Ale dopiero wczoraj stało się coś, o co każdy muzyk - jak zaświadcza wielki mistrz gitary Paco de Lucia - modli się po nocach: na koncercie Przeskoczyła iskra pomiędzy wykonawcami a publicznością. Ta „iskra”, ta wzajemność w przeżywaniu muzyki sprawia, że normalny koncert staje się wydarzeniem. Finałowy koncert IV edycji ROCK’CO’ROK był wydarzeniem! Ale po kolei; o 17.15 na scenę wszedł głubczycki zespół Dwa Ciastka, okrzyknięty przez publiczność zwycięzcą przeglądu w dniu poprzednim. Młodość, werwa, luz, niezłe warunki techniczne, słowem: fiesta rockowa ze sporą domieszką reggae! Żeby nie popaść w przesadę dodam, że sekcja rytmiczna ma do przyszłorocznego koncertu jeszcze sporo do zrobienia.

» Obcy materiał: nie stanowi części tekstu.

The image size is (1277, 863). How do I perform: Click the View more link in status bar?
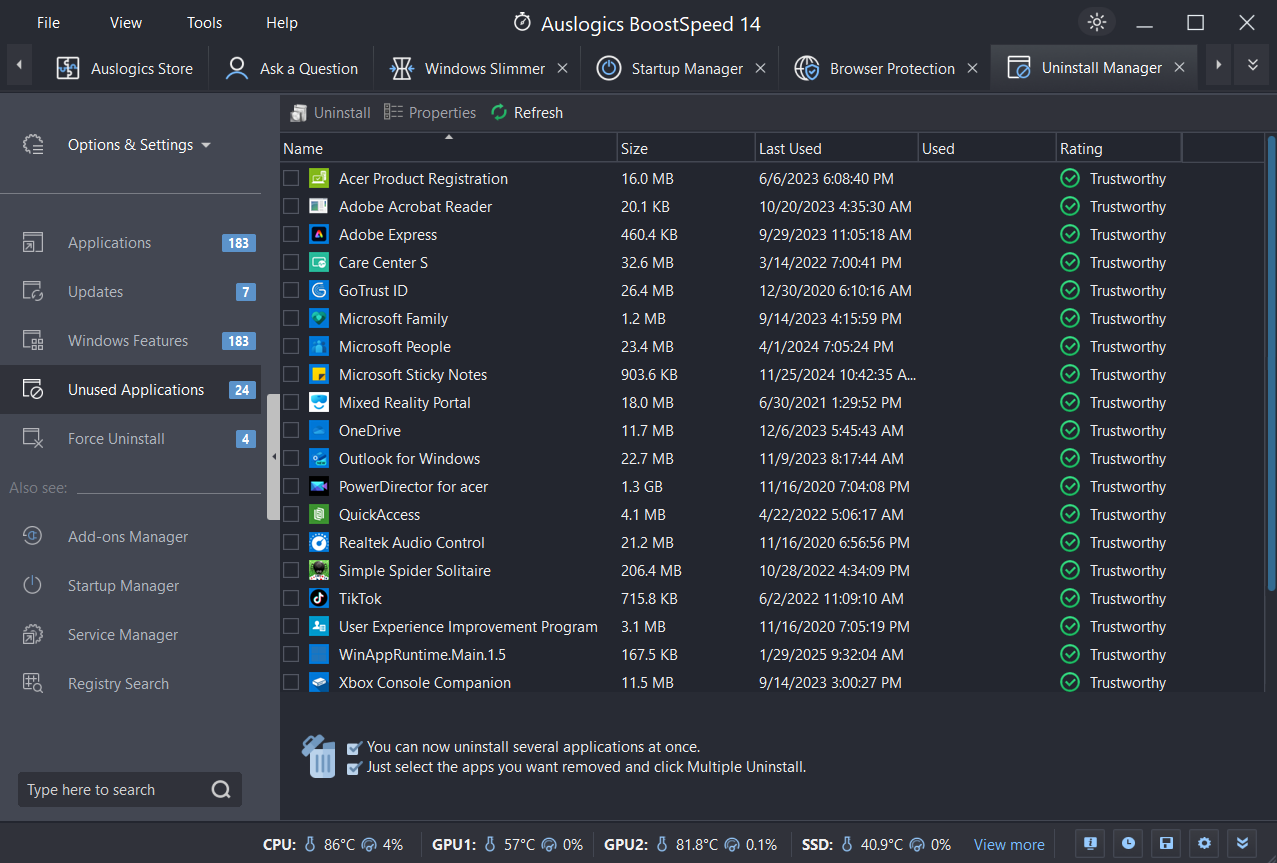(x=1008, y=844)
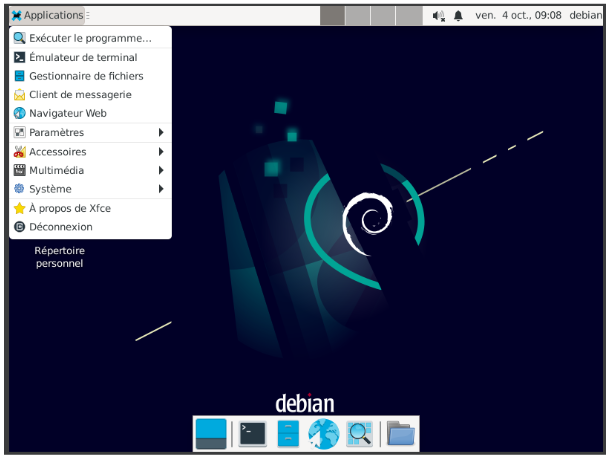The width and height of the screenshot is (607, 455).
Task: Click the Applications menu button
Action: tap(47, 16)
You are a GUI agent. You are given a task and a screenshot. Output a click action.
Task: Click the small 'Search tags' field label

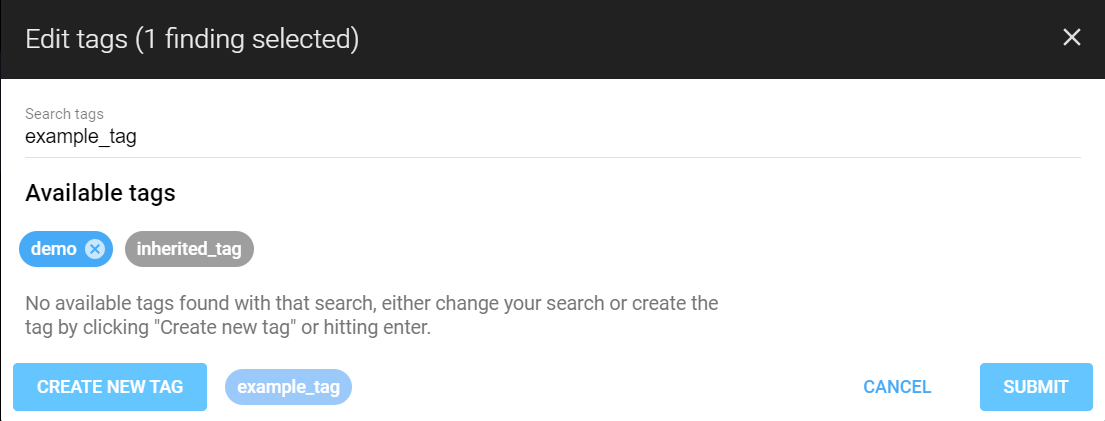64,114
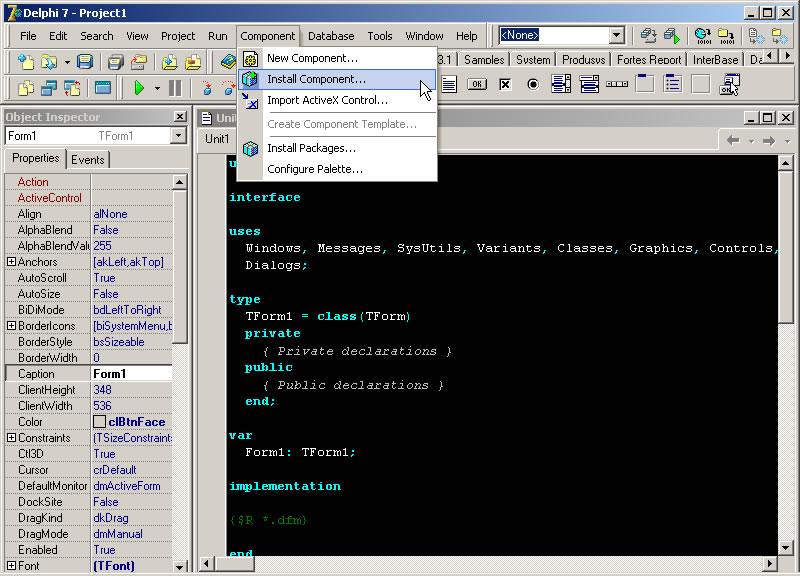This screenshot has height=576, width=800.
Task: Expand the Anchors property in Object Inspector
Action: tap(9, 262)
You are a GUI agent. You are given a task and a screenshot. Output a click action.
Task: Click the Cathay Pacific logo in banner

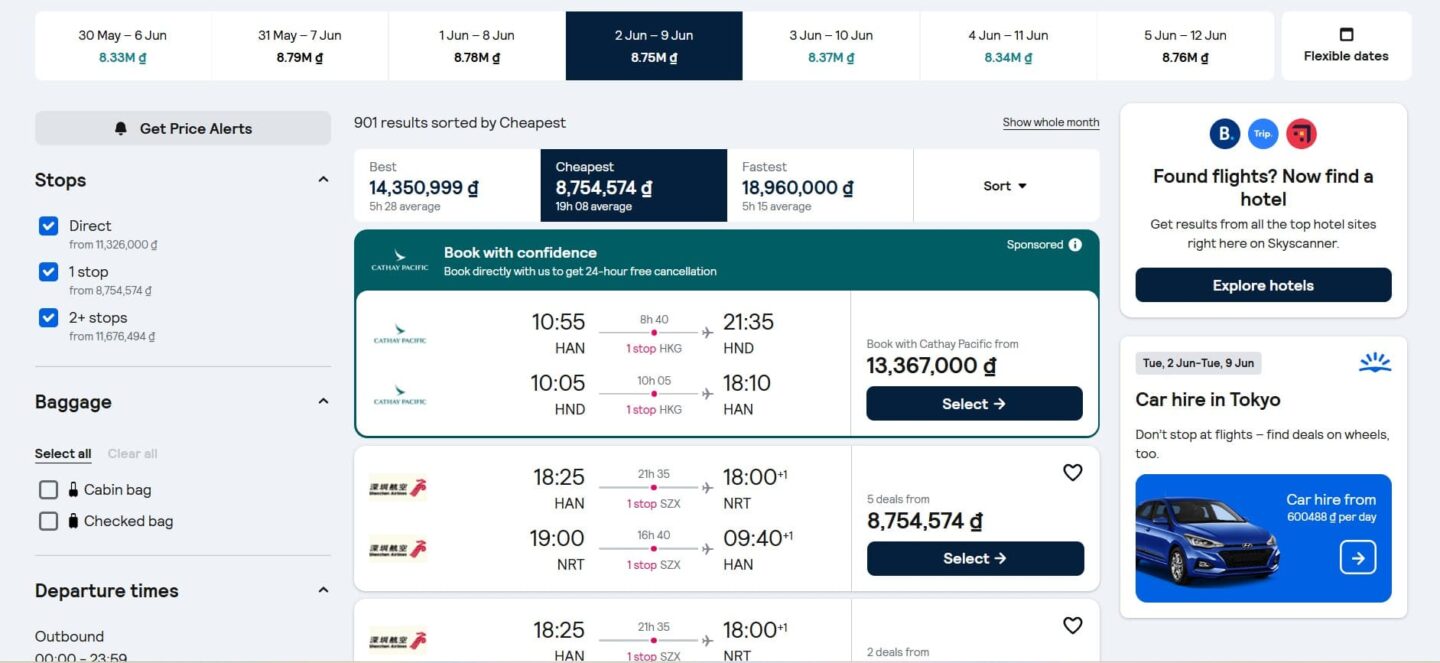click(x=400, y=260)
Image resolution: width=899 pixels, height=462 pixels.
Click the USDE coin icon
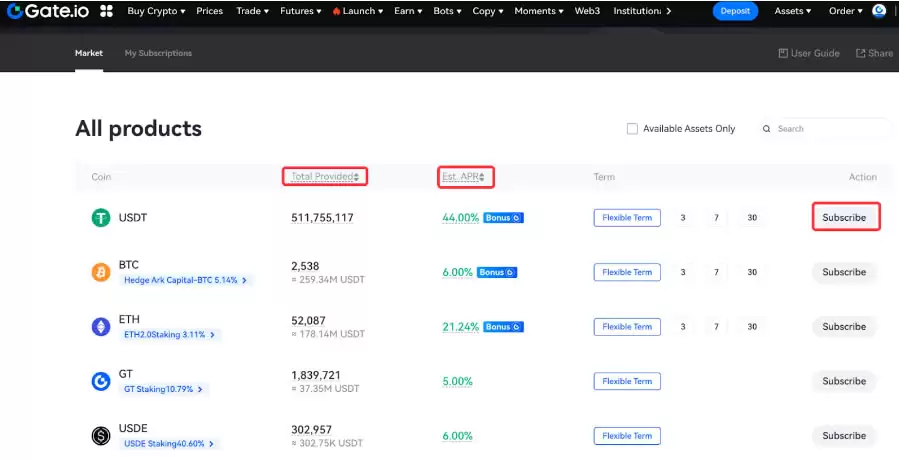tap(101, 436)
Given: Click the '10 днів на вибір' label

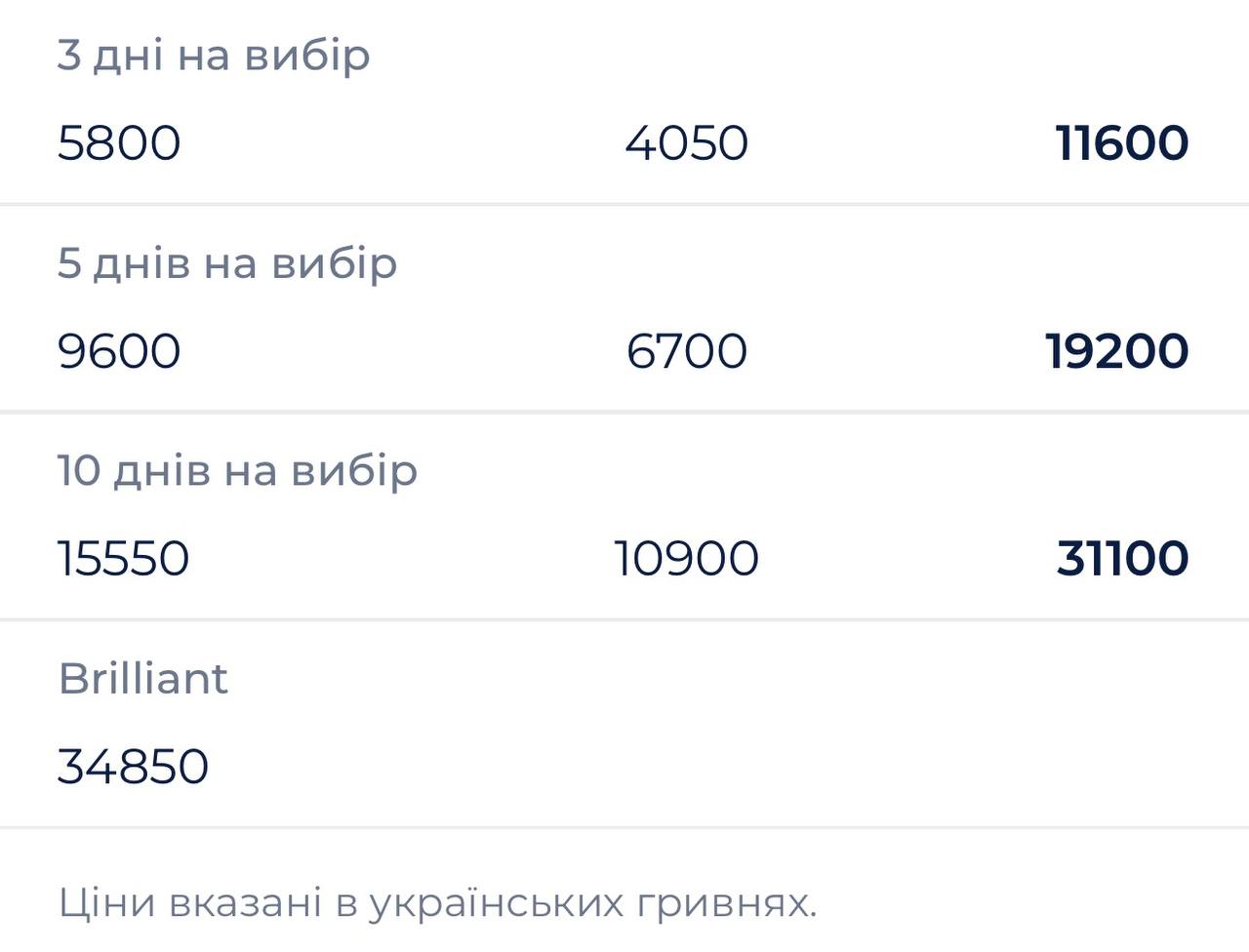Looking at the screenshot, I should (x=237, y=471).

Miłe jest jednak - nie uważacie? - to, że raciborska młodzież prawem powtórnego koncertu w tegorocznym finale wyróżniła nie „swoich” lecz kapelę z Głubczyc.
Po nich pojawił się, polecony Michałowi pocztą pantoflową, zespół Glayzy z Bohumina czyli dwóch facetów z gitarami i cztery... dziewczyny(!). Weszli i dali (dały?) czadu jakiego od występów Robsona tu nie było. Wzorowa sekcja rytmiczna, inteligentne klawisze, drive wprawiający stopniowo salę w kołysanie aż wreszcie w taniec. No i ta liderka! Kruche blond dziewczę o aparycji aniołka, prowadząca do akcji swą formację z powerem Eddie Veddera! I do tego w dwóch językach, po czesku i po polsku (wszak to pogranicze, Bohumin!). Kiedy zagrali swój ludowy standard „Doliny”, tak na pełny gaz, z naszego starego sufitu prawdopodobnie zaczynał sypać się tynk. Czesi zakończyli swój koncert... „Kazaczokiem” i to było właściwe preludium przed muzyką grupy Akurat, która właśnie szykowała się do wyjścia na scenę.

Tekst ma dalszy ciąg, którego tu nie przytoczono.